Grieving for the Innocent Lives

[1] I cried for a time, thinking about the horrible deaths of all of the innocent people trapped in the World Trade Center, and of the rescuers who gave their own lives to save others. But as I cried I became increasingly angry, not only at the terrorists, but also at the root cause of their actions. How would it come to pass that the US could become so hated, not only among mass murderers, but among thoughtful cosmopolitan academic and newspaper editors in the Middle East, that many in post disaster interviews would see this attack as a comeuppance, even while condemning the methods and consequence?

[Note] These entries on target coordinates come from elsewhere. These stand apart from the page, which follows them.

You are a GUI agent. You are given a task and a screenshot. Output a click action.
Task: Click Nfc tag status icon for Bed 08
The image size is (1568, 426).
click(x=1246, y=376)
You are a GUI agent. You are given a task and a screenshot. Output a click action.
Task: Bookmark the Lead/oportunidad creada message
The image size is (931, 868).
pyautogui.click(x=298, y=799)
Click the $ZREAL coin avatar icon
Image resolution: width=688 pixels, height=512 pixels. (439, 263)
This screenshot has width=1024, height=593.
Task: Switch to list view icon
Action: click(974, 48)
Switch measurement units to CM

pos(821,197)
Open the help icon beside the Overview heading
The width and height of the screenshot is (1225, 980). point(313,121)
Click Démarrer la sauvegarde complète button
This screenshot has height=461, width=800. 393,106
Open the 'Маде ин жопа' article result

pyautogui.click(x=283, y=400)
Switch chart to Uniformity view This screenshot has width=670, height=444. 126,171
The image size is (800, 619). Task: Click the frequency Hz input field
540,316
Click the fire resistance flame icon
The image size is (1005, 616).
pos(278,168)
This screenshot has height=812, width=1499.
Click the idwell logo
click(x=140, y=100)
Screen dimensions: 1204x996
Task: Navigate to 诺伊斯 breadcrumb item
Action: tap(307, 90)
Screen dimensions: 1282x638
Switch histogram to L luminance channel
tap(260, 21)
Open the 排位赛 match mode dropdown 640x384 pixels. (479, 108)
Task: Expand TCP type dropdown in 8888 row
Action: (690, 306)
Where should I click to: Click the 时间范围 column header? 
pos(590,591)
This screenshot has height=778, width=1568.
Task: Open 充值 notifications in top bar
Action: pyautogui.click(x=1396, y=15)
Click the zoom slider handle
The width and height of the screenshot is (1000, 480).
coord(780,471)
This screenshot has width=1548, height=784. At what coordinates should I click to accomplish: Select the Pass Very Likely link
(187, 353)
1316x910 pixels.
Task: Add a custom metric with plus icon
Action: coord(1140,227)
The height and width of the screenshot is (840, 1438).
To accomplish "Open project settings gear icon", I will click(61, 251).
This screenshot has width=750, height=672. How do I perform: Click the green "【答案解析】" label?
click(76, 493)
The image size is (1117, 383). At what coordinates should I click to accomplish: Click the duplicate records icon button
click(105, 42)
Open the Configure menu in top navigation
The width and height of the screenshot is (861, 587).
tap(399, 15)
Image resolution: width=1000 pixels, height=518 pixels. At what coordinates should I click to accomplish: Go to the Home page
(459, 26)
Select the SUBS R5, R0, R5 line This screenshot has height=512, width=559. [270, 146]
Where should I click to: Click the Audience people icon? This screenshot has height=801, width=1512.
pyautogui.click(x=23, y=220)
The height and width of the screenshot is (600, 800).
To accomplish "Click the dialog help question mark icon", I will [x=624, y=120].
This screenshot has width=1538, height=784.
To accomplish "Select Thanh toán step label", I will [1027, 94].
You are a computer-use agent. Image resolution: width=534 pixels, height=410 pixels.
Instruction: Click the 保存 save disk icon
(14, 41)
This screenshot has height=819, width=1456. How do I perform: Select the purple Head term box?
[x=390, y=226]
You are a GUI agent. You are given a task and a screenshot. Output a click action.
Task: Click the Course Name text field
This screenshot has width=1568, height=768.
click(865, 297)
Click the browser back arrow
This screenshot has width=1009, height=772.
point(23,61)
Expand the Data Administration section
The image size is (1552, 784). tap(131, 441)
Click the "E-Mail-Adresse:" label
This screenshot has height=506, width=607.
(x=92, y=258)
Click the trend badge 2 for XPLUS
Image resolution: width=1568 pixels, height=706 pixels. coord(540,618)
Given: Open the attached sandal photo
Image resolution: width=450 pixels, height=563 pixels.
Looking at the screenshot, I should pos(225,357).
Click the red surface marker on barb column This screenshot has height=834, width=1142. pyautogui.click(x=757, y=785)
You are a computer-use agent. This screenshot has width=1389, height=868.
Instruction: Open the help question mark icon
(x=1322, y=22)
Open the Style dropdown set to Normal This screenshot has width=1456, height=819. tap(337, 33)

[2] Thank God (or Gorbachev) that the cold war is over. But what has the US done in its decade-plus unrivalled supremacy? Has it tried to create a more just world order, or even thought strategically about collective hegemony, or building new global institutions that make people more secure? Much of the rest of the world, not just the Middle East, sees unilateral arrogance, the legacy of cold war interventions in nearly every major conflict since 1945, continued one-sided support for the Israeli occupation of Palestinian lands, and the abandonment by the US of six major treaties (including one to control chemical weapons) since last January. Just as most historians saw an unjust Versailles treaty as contributing to the rise of Hitler, no one therefore blames France, the US and Britain for the Holocaust or excuses Hitler and his accomplices for their crimes. Nevertheless, that history presents us with the counterfactual suggestion that a more just settlement, less myopic policies, and a less selfish approach on the part of the victors of the First World War could have made a difference.